Listen der Standartpotentiale findet sich in der
Fachliteratur. Als Beispiel sei „Handbook of Chemistry and Physics, CRC press, 1985, Electrochemical Series" genannt.
In einer besonderen Ausführungsform des erfindungsgemäßen Verfahrens kann zur Fällung der Reaktionslösung zusätzlich zu dem unedlen Metall eine Säure zugegeben werden. Wichtig in Bezug auf die Säure ist, dass diese unter vorliegenden Bedingungen nicht zur schnellen vollständigen Auflösung des unendlen Metalls oder zu einer allgemeinen Auflösung des Katalysatormetalls führt. Dies ist insbesondere durch die Wahl entsprechend mittelstarker bis schwacher Säuren wie organischen, oder polymergebundenen Säuren, bei denen es sich beispielsweise um Ameisensäure, Essigsäure,
Propionsäure, Ascorbinsäure oder Benzoesäure, bevorzugt um Essigsäure, Polyacrylsäure oder Propionsäure handeln kann, oder anorganischen Säuren, wie Borsäure oder Phosphorsäure, bevorzugt Phosphorsäure, möglich. Insbesondere bevorzugte Säuren sind im Allgemeinen Essigsäure oder Phosphorsäure.
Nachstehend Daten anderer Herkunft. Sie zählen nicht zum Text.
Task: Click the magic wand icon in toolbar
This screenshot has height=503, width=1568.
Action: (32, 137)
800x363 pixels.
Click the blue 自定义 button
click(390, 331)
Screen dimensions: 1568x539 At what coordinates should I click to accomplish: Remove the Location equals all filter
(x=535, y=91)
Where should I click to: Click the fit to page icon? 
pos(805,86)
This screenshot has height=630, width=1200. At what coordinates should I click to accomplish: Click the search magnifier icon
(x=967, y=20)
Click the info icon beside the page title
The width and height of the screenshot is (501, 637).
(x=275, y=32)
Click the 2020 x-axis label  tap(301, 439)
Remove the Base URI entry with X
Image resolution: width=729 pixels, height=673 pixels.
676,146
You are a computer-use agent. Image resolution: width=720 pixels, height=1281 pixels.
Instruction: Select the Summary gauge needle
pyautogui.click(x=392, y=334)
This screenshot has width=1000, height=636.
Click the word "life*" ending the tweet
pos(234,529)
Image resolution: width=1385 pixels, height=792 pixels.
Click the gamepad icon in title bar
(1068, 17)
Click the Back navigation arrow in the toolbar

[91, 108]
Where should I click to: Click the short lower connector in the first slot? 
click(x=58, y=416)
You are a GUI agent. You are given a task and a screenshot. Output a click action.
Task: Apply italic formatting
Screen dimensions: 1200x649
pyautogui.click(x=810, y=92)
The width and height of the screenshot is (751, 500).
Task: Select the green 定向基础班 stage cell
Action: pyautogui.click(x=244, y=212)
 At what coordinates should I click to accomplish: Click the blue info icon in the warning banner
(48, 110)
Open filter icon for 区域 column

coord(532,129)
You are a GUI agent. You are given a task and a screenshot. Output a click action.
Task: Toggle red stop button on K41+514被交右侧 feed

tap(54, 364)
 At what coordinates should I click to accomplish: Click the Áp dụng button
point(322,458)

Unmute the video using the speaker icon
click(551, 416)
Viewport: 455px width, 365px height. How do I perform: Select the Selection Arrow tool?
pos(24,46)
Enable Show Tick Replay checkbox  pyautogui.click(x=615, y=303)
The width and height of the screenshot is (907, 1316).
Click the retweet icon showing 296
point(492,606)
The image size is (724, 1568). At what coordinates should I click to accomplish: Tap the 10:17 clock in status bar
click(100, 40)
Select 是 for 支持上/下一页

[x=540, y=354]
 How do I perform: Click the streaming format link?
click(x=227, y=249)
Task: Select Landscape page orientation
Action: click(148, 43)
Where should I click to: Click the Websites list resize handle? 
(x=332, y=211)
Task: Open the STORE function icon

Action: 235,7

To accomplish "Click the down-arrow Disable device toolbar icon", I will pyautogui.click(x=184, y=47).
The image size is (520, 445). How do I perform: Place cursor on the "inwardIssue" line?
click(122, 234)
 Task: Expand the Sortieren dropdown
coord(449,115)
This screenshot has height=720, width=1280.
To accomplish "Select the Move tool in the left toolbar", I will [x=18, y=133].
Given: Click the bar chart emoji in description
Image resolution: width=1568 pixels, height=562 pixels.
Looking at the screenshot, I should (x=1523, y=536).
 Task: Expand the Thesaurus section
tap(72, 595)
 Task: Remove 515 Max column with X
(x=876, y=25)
Bei dem erfindungsgemäß eingesetzten unedlen Metall handelt es sich um ein Metall, dessen genaue Auswahl sich aus dem Standartpotential, wie oben beschrieben, und dem
Standartpotential des Katalysatormetalls gemäß der obigen Beschreibung ergibt. Beispiele für solche unedlen Metalle sind Eisen, Kupfer, Zink, Nickel, Aluminium oder Magnesium. So kann Zink beispielsweise sehr gut zur Entfernung von Kupfer eingesetzt werden. Das Standartpotential des Paares Cu(0) und Cu(I) liegt bei 0,52 V; das des Paares Cu(0) und Cu(II) bei 0,35 V. Das Standartpotential für Zn(0) / Zn(II) liegt bei -0,76 V. Damit ist Zink zur Abscheidung von
Kupfer sehr gut geeignet. Aber selbst Eisen (Fe(0) / Fe (II) mit E = -0,44 V) ist mittels Zinkzugabe zu entfernen.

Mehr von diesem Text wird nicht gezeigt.